DATA TO EXAMINE:
══════════════════════════════
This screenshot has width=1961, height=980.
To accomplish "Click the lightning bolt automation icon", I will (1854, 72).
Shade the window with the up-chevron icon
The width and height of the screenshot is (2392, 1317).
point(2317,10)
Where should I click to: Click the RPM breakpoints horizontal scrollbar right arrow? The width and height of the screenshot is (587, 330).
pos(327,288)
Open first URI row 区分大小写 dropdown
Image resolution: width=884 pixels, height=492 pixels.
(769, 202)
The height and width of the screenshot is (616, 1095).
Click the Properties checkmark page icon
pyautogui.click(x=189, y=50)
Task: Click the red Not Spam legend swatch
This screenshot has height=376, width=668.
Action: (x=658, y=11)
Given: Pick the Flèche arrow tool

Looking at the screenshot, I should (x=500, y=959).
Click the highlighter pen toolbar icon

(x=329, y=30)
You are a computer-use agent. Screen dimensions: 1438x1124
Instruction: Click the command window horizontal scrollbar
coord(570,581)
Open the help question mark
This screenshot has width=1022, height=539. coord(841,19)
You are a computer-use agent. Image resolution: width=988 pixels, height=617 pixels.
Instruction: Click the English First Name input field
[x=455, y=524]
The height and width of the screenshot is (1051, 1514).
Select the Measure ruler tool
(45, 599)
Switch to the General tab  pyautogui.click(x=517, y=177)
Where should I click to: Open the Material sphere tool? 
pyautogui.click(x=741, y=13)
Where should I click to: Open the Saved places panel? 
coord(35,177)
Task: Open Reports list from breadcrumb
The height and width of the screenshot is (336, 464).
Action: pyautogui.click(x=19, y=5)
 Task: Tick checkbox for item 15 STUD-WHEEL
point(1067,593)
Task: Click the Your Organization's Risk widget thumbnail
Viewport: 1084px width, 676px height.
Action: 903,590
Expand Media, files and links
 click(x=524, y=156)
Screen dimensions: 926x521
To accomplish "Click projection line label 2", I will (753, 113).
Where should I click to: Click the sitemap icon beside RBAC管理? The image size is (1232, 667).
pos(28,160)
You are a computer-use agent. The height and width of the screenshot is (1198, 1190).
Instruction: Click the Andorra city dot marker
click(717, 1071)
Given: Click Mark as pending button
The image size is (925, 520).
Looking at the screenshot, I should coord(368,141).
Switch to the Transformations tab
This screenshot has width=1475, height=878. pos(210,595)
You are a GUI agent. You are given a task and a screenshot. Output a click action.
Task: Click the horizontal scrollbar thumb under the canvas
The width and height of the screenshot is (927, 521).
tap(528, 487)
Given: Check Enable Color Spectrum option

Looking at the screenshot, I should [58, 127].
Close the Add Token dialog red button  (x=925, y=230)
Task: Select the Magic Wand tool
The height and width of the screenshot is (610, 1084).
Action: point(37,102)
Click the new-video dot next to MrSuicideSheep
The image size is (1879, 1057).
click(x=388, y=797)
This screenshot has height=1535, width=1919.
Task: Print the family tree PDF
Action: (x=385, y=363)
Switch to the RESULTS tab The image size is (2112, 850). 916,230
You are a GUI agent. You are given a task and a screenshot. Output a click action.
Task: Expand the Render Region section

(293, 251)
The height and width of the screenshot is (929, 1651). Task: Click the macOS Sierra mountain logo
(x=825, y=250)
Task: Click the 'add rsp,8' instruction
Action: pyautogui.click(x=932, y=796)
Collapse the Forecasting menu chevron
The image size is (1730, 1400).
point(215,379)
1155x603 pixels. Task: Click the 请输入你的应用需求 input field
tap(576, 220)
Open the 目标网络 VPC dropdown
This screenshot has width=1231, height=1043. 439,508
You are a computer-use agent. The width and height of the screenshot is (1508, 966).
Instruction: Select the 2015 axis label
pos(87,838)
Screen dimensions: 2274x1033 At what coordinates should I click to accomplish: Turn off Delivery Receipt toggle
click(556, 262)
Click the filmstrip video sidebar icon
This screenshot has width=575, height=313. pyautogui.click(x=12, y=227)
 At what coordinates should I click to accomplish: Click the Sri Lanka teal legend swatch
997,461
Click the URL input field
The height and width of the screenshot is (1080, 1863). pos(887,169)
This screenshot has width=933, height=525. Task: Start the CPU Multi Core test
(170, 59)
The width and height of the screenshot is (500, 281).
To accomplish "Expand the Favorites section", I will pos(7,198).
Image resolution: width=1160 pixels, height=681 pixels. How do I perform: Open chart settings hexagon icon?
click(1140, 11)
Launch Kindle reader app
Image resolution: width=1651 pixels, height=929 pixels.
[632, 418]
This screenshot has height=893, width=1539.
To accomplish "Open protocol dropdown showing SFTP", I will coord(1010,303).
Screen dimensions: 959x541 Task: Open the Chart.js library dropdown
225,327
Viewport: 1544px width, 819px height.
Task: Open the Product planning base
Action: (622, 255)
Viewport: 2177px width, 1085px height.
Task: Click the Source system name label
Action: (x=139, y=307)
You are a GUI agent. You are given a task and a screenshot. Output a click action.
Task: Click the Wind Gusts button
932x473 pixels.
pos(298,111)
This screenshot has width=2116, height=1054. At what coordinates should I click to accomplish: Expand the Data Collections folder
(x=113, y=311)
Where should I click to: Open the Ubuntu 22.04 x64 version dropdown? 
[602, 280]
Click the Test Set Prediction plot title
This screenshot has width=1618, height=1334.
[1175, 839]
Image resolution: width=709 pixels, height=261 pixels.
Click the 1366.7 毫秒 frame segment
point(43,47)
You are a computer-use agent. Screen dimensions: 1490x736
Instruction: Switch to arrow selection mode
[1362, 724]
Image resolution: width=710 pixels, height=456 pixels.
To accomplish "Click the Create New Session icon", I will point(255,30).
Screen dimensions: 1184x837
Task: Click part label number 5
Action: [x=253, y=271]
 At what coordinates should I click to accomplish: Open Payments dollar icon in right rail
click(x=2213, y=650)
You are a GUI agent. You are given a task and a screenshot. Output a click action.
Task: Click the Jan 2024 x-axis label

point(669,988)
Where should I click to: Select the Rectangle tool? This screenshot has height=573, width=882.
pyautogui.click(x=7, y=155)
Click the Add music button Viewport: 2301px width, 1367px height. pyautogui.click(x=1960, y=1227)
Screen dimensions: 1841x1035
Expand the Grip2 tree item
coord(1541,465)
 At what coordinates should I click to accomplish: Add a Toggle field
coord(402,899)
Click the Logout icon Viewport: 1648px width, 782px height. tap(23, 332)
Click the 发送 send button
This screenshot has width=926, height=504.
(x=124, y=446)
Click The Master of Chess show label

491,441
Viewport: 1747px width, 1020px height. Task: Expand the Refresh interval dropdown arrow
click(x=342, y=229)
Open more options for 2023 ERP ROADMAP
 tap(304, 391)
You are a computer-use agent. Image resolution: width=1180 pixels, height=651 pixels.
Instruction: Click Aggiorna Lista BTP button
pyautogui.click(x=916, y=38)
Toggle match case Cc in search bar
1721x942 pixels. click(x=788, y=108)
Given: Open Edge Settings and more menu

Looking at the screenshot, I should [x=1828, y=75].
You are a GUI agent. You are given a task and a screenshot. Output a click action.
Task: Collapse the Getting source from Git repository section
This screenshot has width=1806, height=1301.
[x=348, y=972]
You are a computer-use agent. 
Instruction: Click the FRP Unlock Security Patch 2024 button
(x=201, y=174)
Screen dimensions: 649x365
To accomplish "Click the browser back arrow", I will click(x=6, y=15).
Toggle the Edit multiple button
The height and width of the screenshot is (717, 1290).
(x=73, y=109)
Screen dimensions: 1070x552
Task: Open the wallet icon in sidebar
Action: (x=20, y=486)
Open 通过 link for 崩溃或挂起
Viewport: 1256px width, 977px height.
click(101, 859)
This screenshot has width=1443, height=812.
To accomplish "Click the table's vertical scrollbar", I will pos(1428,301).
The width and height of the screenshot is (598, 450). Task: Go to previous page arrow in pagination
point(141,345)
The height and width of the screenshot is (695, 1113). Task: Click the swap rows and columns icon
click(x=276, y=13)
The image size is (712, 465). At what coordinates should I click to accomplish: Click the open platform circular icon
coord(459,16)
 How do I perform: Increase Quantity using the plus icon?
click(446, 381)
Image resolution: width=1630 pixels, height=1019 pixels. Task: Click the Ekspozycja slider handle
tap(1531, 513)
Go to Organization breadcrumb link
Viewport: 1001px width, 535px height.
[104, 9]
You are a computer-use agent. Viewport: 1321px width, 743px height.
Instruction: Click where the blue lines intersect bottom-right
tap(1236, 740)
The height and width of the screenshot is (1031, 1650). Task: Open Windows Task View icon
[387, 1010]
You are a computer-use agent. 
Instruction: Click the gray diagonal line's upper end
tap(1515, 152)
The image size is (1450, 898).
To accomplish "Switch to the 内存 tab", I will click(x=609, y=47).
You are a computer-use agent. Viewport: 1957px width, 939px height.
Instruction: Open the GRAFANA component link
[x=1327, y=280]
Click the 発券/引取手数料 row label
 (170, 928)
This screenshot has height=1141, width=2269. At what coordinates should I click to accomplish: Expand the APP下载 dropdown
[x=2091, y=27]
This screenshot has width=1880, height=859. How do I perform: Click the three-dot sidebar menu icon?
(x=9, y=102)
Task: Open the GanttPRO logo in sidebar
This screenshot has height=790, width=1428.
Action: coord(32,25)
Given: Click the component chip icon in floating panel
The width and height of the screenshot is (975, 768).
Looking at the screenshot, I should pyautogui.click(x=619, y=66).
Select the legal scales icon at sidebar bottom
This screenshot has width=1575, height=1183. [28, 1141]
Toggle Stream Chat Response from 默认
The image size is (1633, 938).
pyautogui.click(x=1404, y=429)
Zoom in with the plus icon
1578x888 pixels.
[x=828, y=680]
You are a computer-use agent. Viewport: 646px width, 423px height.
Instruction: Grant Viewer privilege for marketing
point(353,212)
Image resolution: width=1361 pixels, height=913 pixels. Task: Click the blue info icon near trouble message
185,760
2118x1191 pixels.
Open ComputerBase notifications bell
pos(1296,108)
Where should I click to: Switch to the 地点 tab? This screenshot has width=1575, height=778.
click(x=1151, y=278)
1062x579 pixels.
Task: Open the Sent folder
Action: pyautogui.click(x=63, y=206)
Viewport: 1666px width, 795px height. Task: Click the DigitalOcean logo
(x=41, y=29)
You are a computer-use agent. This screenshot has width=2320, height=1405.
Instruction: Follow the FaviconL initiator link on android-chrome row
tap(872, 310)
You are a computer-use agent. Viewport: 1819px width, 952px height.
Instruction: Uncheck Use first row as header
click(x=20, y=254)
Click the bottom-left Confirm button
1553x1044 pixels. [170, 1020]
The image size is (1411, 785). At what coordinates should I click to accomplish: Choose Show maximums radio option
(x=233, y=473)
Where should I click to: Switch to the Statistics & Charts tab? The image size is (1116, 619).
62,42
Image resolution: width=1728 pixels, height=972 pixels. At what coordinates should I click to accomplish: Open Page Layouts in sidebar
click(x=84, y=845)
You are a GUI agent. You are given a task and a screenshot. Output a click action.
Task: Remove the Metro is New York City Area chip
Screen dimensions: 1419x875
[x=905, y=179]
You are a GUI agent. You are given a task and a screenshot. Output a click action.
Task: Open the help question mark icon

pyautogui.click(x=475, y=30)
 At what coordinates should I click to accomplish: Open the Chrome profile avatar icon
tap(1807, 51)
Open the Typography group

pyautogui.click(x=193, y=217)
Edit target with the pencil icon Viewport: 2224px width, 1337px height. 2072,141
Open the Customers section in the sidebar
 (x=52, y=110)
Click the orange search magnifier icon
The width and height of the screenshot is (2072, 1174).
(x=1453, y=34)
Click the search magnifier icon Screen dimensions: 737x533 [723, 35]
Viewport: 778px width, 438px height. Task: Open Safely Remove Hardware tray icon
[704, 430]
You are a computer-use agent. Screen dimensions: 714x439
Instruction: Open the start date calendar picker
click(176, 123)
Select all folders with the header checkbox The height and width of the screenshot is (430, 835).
══════════════════════════════
TASK GOAL:
Lines from the start of the material through the line containing "The height and width of the screenshot is (616, 1095)." are wanted. Write them out exactly.

EXPECTED OUTPUT:
This screenshot has width=1961, height=980.
To accomplish "Click the lightning bolt automation icon", I will (1854, 72).
Shade the window with the up-chevron icon
The width and height of the screenshot is (2392, 1317).
point(2317,10)
Where should I click to: Click the RPM breakpoints horizontal scrollbar right arrow? The width and height of the screenshot is (587, 330).
pos(327,288)
Open first URI row 区分大小写 dropdown
Image resolution: width=884 pixels, height=492 pixels.
(769, 202)
The height and width of the screenshot is (616, 1095).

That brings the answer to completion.